Lausanne, September 26, 1979.
M. and Mme Maigret, retired
My dear Maigret,
You will probably be surprised to receive a letter from me, since we have been separated for about seven years. This year is the fiftieth anniversary of the day when, in Delfzijl, we first met. You were about forty-five, while I was twenty-five. But you've had the luck, since then, to pass a number of years without aging. It wasn't until the end of our adventures and meetings that you had reached the age of fifty-three, because at that time the retirement age for policeman, even Divisional Commissioners, was fifty-five.

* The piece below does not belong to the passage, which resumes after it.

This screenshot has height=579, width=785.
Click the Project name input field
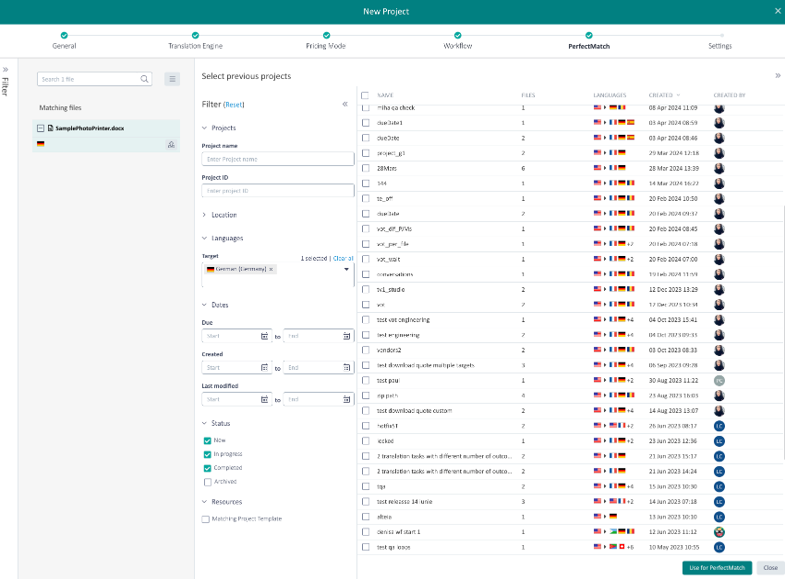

So how old would you be today? I have no idea, given this privilege of which you have benefited for so long. On the other hand, I have aged, much more quickly than you, as a common mortal, and I have now passed seventy-six. I don't know if you still live in your small house in the countryside of Meung-on-Loire, nor whether you still fish; or whether, wearing your floppy straw hat, you still take care of your garden; or if Mme Maigret still simmers those small dishes that you like, or if, as I did at your age, you go to play cards in the village bistrot.
So here we are, two retirees, and, I hope, both of us savoring the small joys of life, inhaling the morning air, observing nature and those around us with curiosity.

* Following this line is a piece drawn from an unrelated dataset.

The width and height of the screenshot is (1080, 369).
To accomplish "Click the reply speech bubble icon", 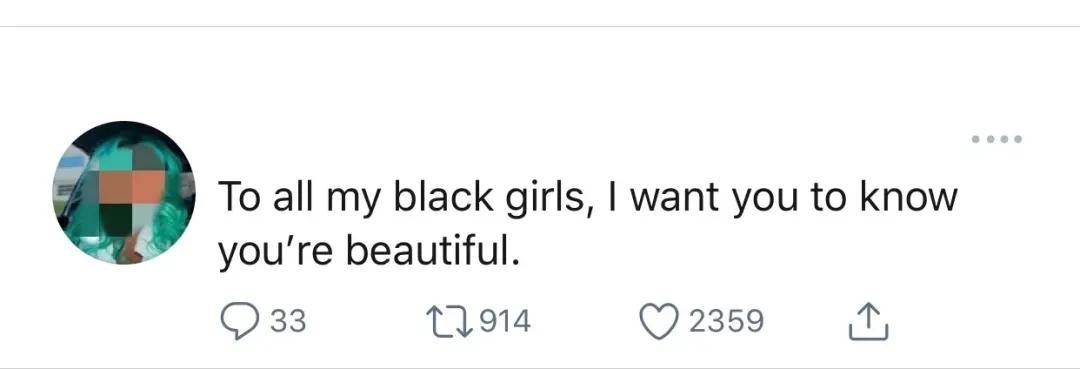I will click(x=239, y=321).
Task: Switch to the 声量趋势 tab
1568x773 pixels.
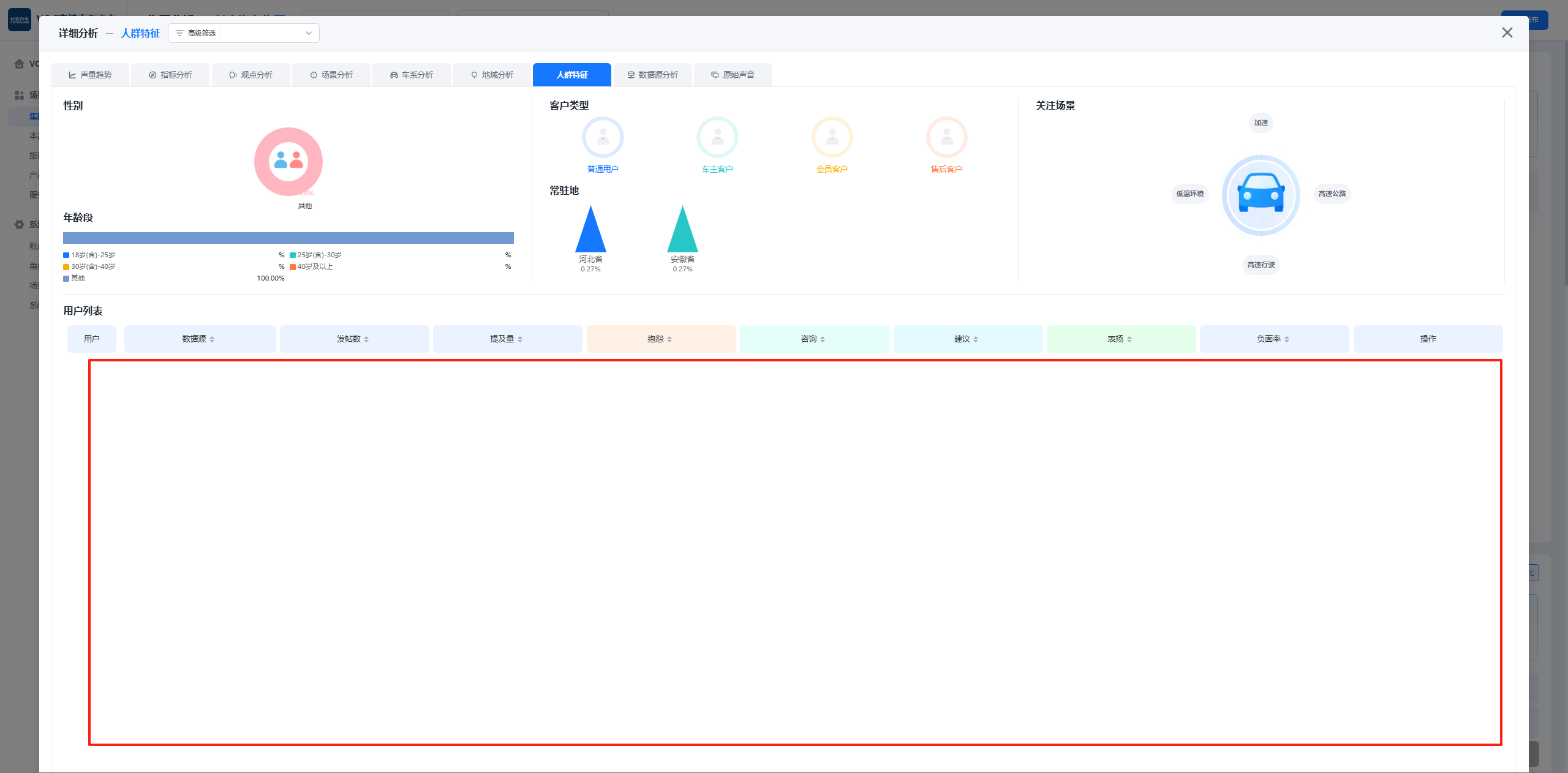Action: (90, 75)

I was anxious to wish you a Happy Anniversary, both you and Mme Maigret. Tell her that, thanks to
a certain M. Courtine1, who deserves the title of the king of gastronomes, her recipes have traveled around the world, and that, for example, whether in Japan or in South America, the gourmets don't skip those few drops of plum brandy in their coq au vin.
As for your successors at the Quai des Orfèvres, there are many who have adopted your processes and habits, and some among them, even after their retirement, have written their Memoirs
following their name with "alias" Commissioner Maigret.
You deserve it. I embrace you dearly, you and Mme Maigret who probably doesn't suspect that there are many women who envy her, that many men would want to have married a woman like her, and that a charming Japanese, among others, plays her role on television, while a Japanese plays you yourself.
1. R. Courtine, Madame Maigret's Recipes , Harcourt Brace Jovanovich, 1975.